[Text and element pointing records]
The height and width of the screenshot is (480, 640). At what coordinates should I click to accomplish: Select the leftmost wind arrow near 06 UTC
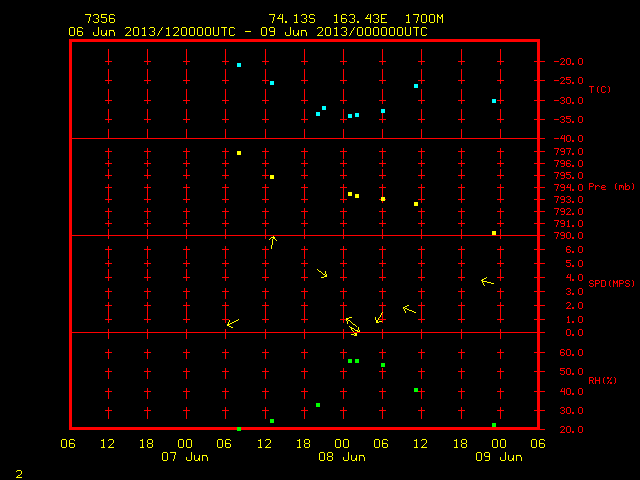tap(233, 323)
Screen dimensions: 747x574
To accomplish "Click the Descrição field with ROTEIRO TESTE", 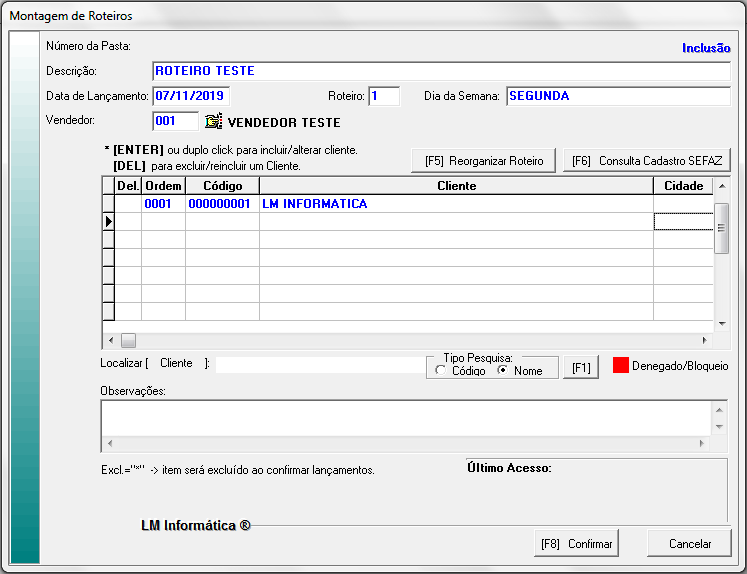I will tap(441, 71).
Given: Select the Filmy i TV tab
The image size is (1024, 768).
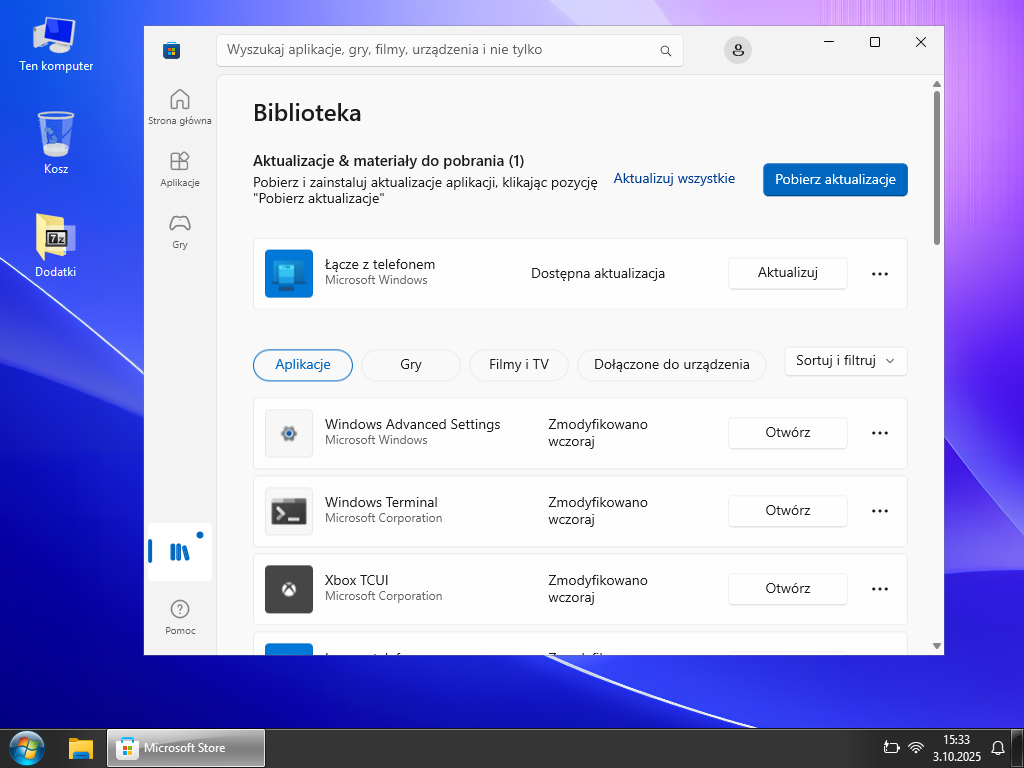Looking at the screenshot, I should tap(519, 365).
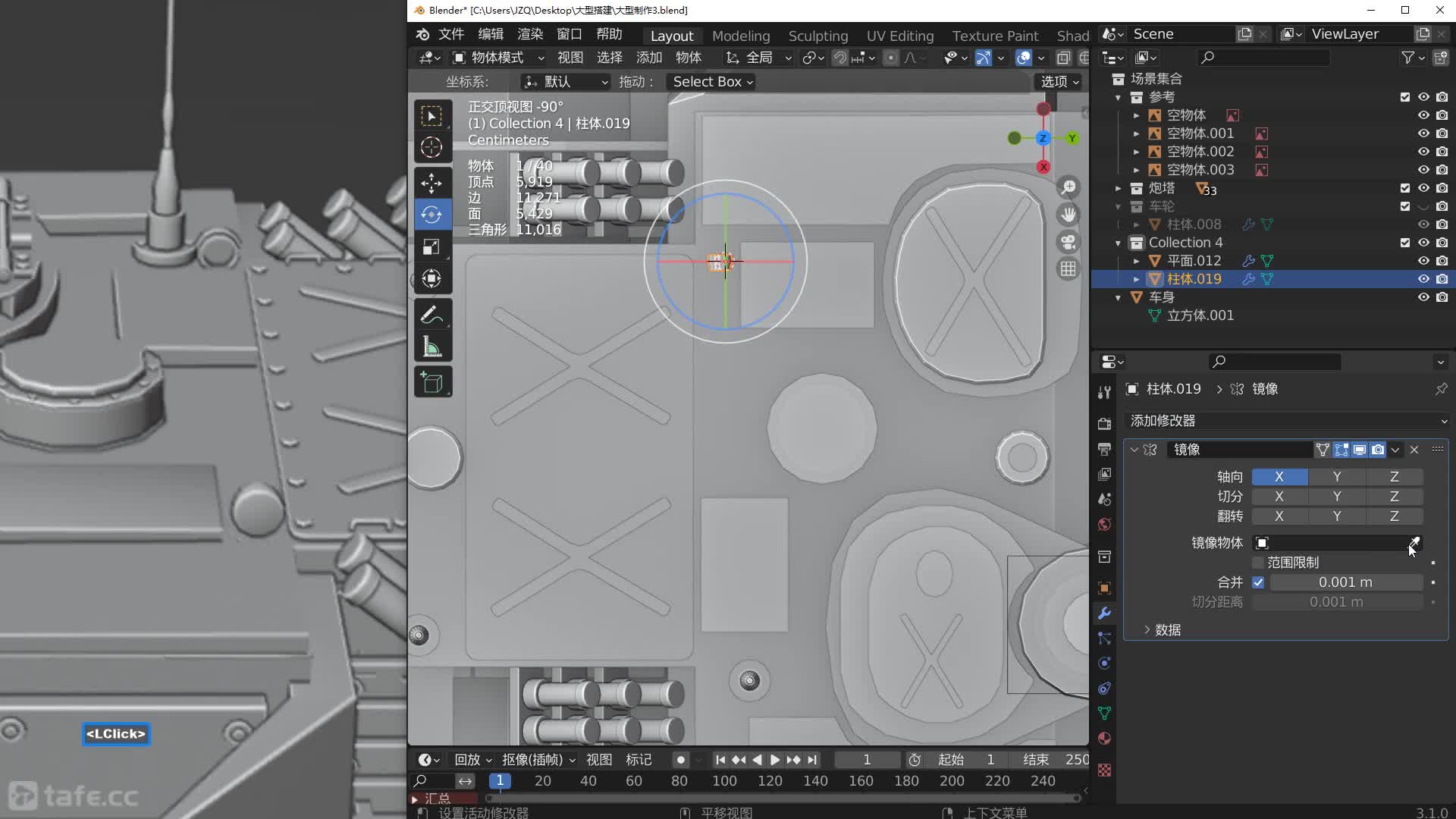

What to produce –
Pull out every line of the listing above that contains the string "Select". The match is case-sensitive.

Finished answer –
The height and width of the screenshot is (480, 640). At what coordinates should I click to accomplish: Select the leftmost wind arrow near 06 UTC
Given: Select the Filmy i TV tab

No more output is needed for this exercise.